(Entries from a collection)
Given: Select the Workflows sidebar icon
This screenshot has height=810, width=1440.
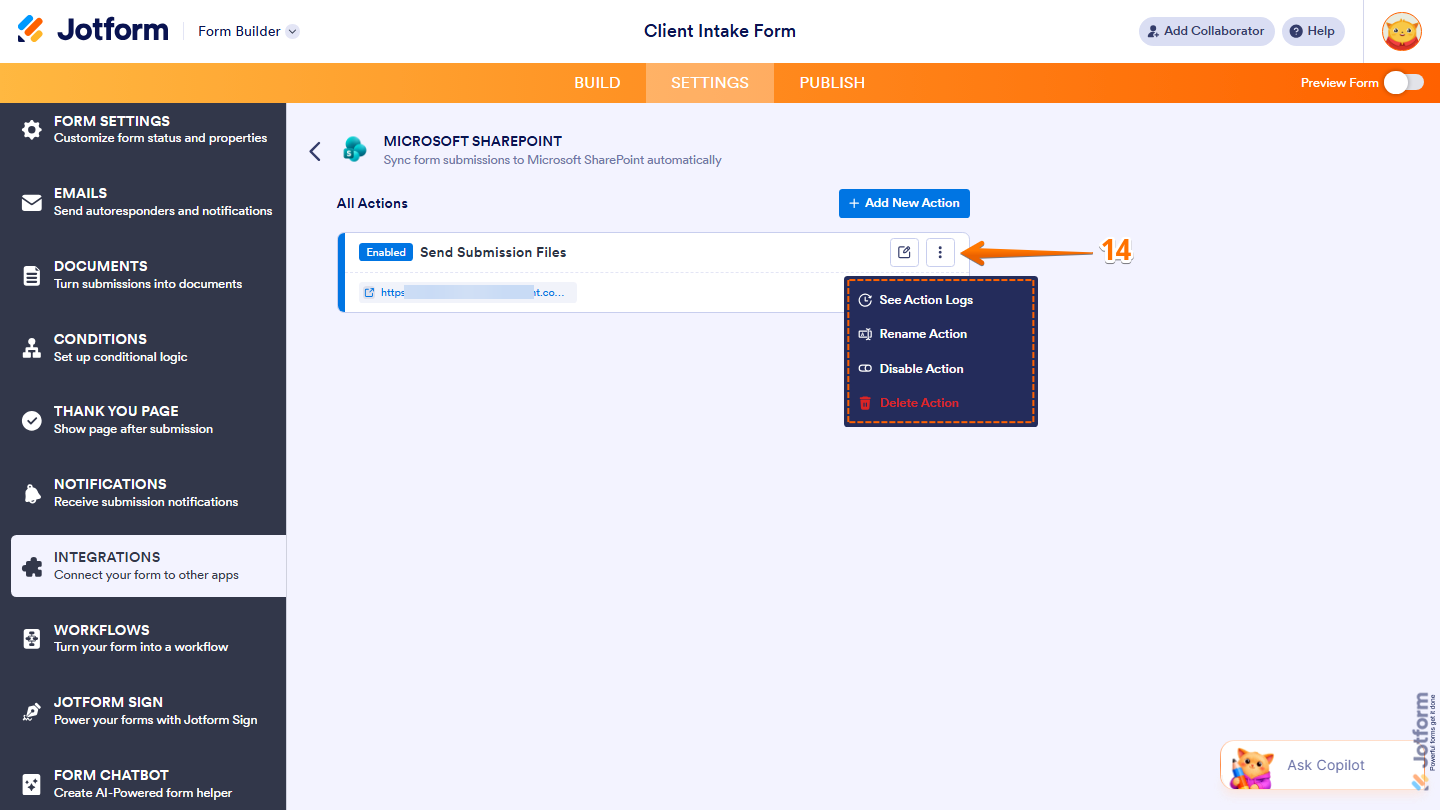Looking at the screenshot, I should pos(31,638).
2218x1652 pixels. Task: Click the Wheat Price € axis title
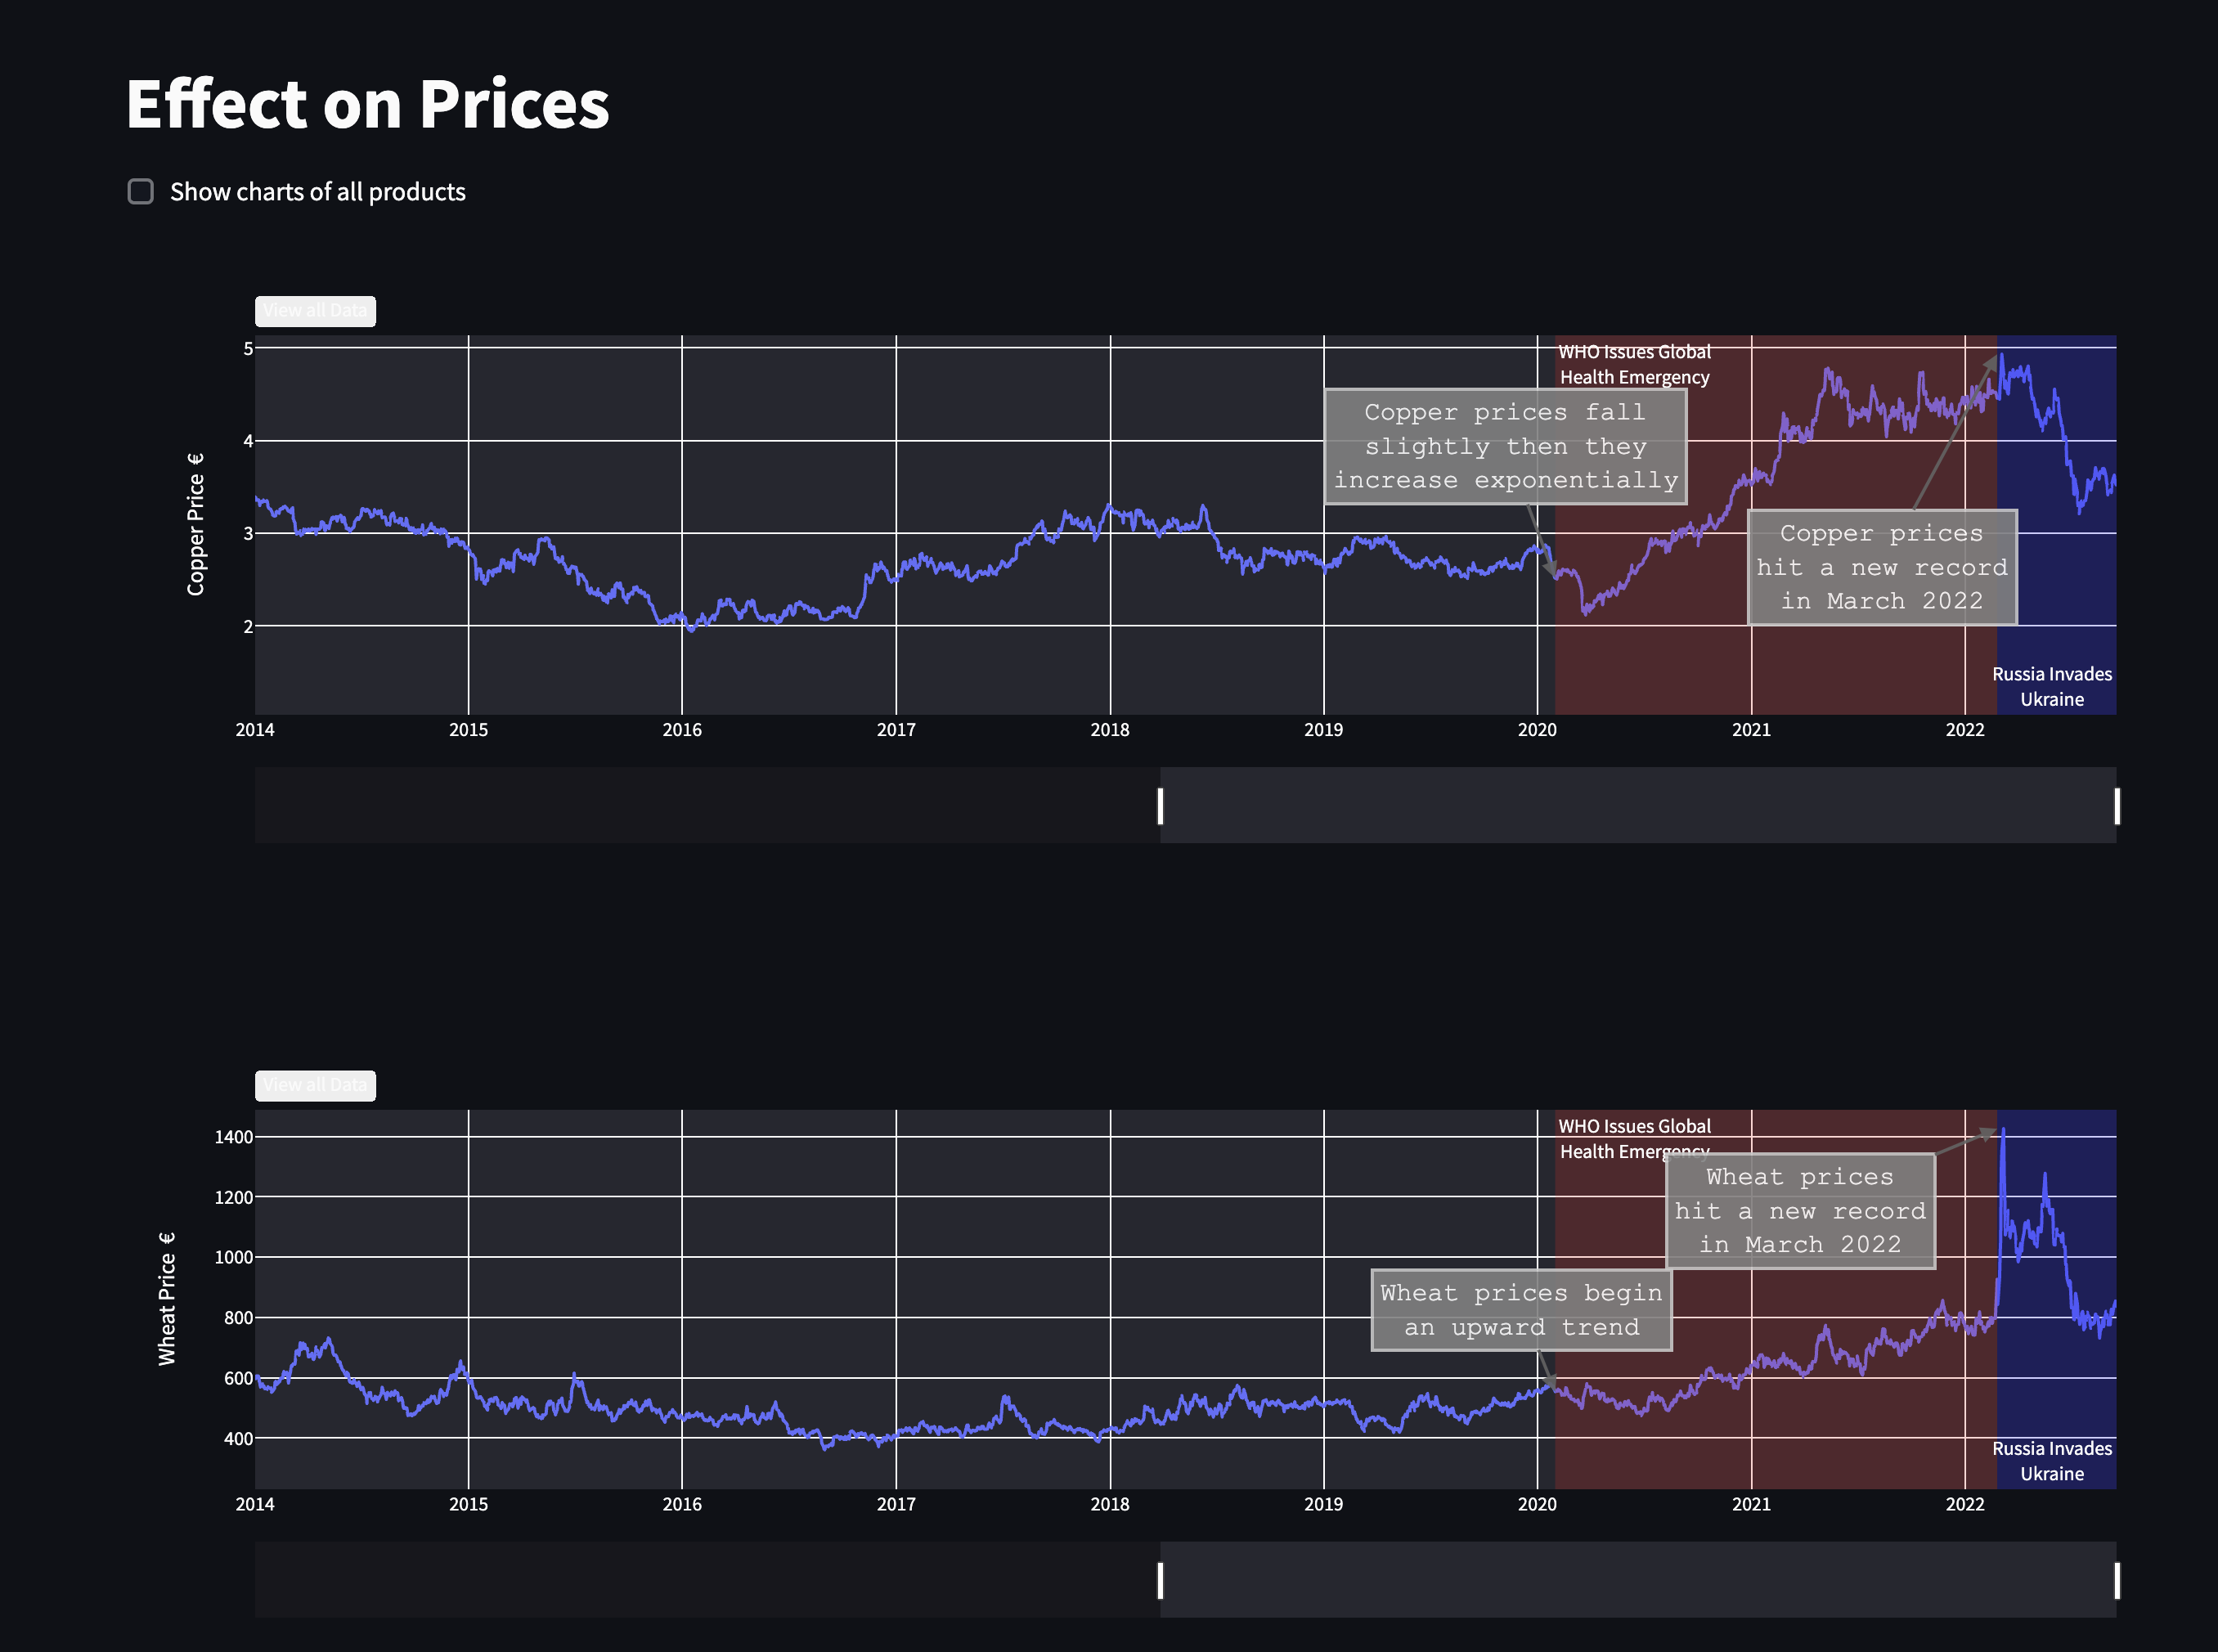(x=167, y=1298)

• _Exercise requirements_: Copy out the material above word for word, omitting the pictures.

• _Result for this task_:
Given: Select the Workflows sidebar icon
This screenshot has height=810, width=1440.
Looking at the screenshot, I should pos(31,638).
2218x1652 pixels. Task: Click the Wheat Price € axis title
(x=167, y=1298)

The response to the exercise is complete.